» Prompt:
From the data below, return the exact lines starting at the line containing "Kenichi (513, 437)" and ending at the line containing "Март 2012 (509, 1139)", both included, and nothing else.

» Material provided:
┌────────

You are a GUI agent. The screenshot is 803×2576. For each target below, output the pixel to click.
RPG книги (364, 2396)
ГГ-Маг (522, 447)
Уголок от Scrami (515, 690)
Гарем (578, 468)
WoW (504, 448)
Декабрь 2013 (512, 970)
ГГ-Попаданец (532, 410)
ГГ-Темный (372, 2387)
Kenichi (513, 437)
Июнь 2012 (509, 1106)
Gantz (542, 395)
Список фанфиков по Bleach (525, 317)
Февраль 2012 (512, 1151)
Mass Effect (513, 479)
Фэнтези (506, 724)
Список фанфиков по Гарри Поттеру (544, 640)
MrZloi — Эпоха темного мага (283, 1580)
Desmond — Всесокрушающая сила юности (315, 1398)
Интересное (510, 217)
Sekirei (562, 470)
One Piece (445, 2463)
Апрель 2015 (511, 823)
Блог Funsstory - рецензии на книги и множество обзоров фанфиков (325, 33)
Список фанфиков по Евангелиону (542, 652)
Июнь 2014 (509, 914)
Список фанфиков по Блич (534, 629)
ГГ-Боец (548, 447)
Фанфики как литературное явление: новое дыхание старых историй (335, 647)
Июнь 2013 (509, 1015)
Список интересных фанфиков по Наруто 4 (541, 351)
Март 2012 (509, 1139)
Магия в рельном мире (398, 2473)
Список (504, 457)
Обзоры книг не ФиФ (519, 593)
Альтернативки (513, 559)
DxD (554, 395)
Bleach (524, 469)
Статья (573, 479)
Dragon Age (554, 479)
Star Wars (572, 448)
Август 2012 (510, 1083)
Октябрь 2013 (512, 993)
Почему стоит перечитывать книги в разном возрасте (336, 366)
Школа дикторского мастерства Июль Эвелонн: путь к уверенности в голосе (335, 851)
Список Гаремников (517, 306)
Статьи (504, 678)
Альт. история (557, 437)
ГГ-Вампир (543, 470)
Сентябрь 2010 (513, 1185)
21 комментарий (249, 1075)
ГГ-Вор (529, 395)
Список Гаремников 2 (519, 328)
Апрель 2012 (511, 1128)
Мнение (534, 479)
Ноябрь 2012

└────────

» Completed task:
Kenichi (513, 437)
Июнь 2012 (509, 1106)
Gantz (542, 395)
Список фанфиков по Bleach (525, 317)
Февраль 2012 (512, 1151)
Mass Effect (513, 479)
Фэнтези (506, 724)
Список фанфиков по Гарри Поттеру (544, 640)
MrZloi — Эпоха темного мага (283, 1580)
Desmond — Всесокрушающая сила юности (315, 1398)
Интересное (510, 217)
Sekirei (562, 470)
One Piece (445, 2463)
Апрель 2015 (511, 823)
Блог Funsstory - рецензии на книги и множество обзоров фанфиков (325, 33)
Список фанфиков по Евангелиону (542, 652)
Июнь 2014 (509, 914)
Список фанфиков по Блич (534, 629)
ГГ-Боец (548, 447)
Фанфики как литературное явление: новое дыхание старых историй (335, 647)
Июнь 2013 (509, 1015)
Список интересных фанфиков по Наруто 4 (541, 351)
Март 2012 (509, 1139)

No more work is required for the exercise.